*Your tasks*
**1)** Answer these from the Bersa forum thread, one line each:
(a) What is wrong with the S&W Bodyguard 380 in the first post?
(b) How many rounds did HandGunGuy put through the first Bersa 380 Thunder?
(c) How many rounds does the CC version that usmcj keeps in the truck hold?
**2)** Reproduce word for word the part of the Bersa forum thread starting at "## FloridiaGunGuy" and ending at "than your gun........".

══ Selected passage

# Bersa Thunder 380CC Most Reliable and Very Accurate



## cclaxton

Right now my Ruger P95, my FNX-9 are in the shop for repair. My Kahr PM9 just had the ejector "ejectected" from a round that blew out, so it is going into the shop. My S&W Bodyguard 380 has a bad laser, and waiting on one from factory and its backordered. (I do have the gun and can use it if needed without the laser). 

The only gun that has been reliable and not malfunctioned, and have had no ammo malfunctions is my Bersa 380 CC. And, it is an accurate gun to boot! It is lightweight, easy to cary, accurate, feeds hollow points without any problems, and was inexpensive. The only bad thing I can say about it is that it gets dirtier than my other guns so I have to clean it a bit more when I get home from the range. 

I hope I don't jinx the gun by raving about it, bit it really is a great gun, reliable, accurate and easy to carry. Once I get the Kahr back from the shop, I will probably go back to carrying the Kahr, but I am very confident in the Bersa while the Kahr is out.

Bersa guns are underrated.


----------



## HandGunGuy

I must say that you are correct, Bersa guns are underrated. However, I can comment on this as the Bersa 380 Thunder was my second gun purchase. (first one was an AMT BackUp which i took back to the gun shop with in 3 days of buying it due to a warn firing pin, failure to fire) they swapped me out with a brand new Bersa 380 thunder. (which had a 50 dollar more price tag than the AMT i originally bought). I put over 3000 rounds through that Gun and never really had any issues, with that gun i remember 4 FTF issues out of all those rounds and was due to excessive shooting and a dirty fire arm, cleaned it up and never had an issue, carried it for about 2 yrs. Should have never sold it. Now, a few years later, another friend had a 380 thunder for sale.. I bought it, because they told me some sob story about how they needed some cash. And every mag i had at least 1 ftf, bought a new mag same issue, Purchased a new slide spring same issue. I even polished the load ramp Same issue.. Needless to say I flipped that gun. Sold it to a friend of a friend of a friend, and told them what issues i had with it FTF and sold it to him for 40 bucks as-is parts gun that fired but completely unreliable. Have yet to buy another Bersa. If i was to buy another Bersa, I would Never buy it used.. Which Ironically I might just do for nestalgia purposes.. as well as that fishing anchor experience i had with an AMT backup..


----------



## usmcj

We're pleased with our Bersa's. I keep a CC (15 round)version in my truck, my wife carries the 7 round version, and we have the .22 cal version to plink/train with.


----------



## FloridiaGunGuy

I had three. I just gave one to my son for this first CC weapon. And like with his golf game he embarassed me our first trip to the range. The guns had always been very reliable and BtGoG they were only ever used at the range, but very inaccurate. In fact, I thought they sucked. Come to find out, it was not the gun!! I don't think I'll buy another since I still have two, but it seems in the hands of a young man with no bad habits, it is a highly accurate gun. This boy put his first seven rounds in a circle the size of a baseball at 25 yards. I wanted to go home.


----------



## berettabone

Your "dirty" firearm probably has more to do with your ammo, than your gun........

════
══ Data entries

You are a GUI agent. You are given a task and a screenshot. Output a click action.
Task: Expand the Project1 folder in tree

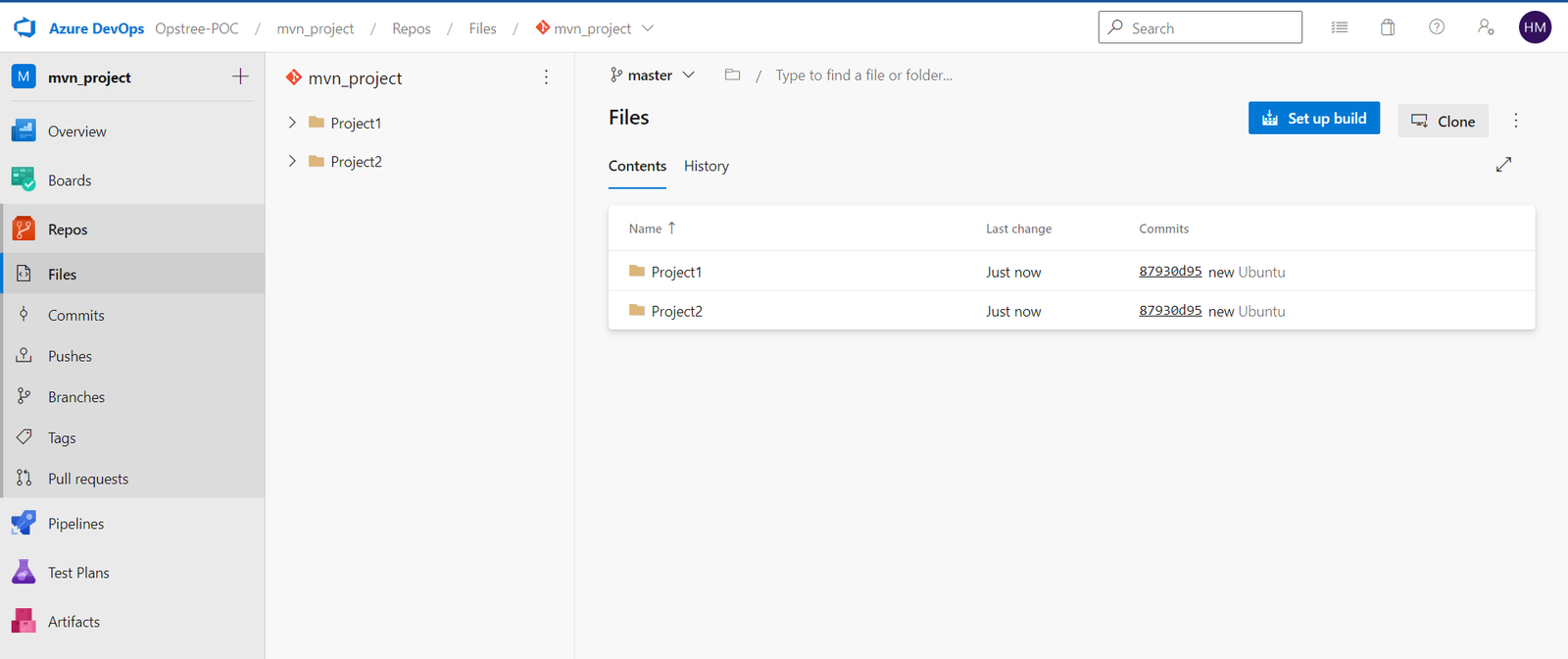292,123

════
══ Data entries

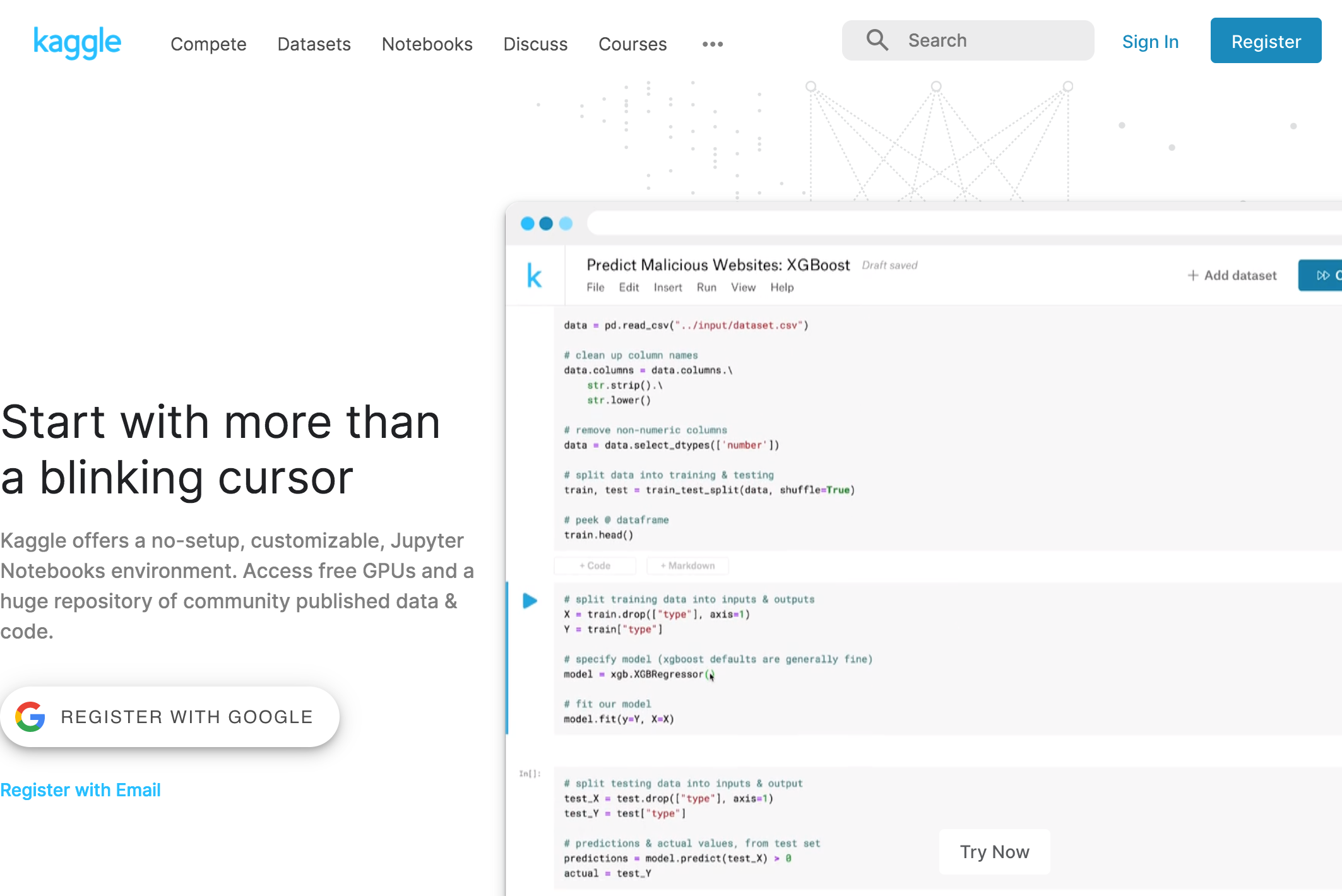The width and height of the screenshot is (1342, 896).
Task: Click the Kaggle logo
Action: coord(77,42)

════

*Task solutions*
**1)**
(a) It has a bad laser, and the replacement from the factory is backordered.
(b) Over 3000 rounds.
(c) 15 rounds.

**2)**
## FloridiaGunGuy

I had three. I just gave one to my son for this first CC weapon. And like with his golf game he embarassed me our first trip to the range. The guns had always been very reliable and BtGoG they were only ever used at the range, but very inaccurate. In fact, I thought they sucked. Come to find out, it was not the gun!! I don't think I'll buy another since I still have two, but it seems in the hands of a young man with no bad habits, it is a highly accurate gun. This boy put his first seven rounds in a circle the size of a baseball at 25 yards. I wanted to go home.


----------



## berettabone

Your "dirty" firearm probably has more to do with your ammo, than your gun........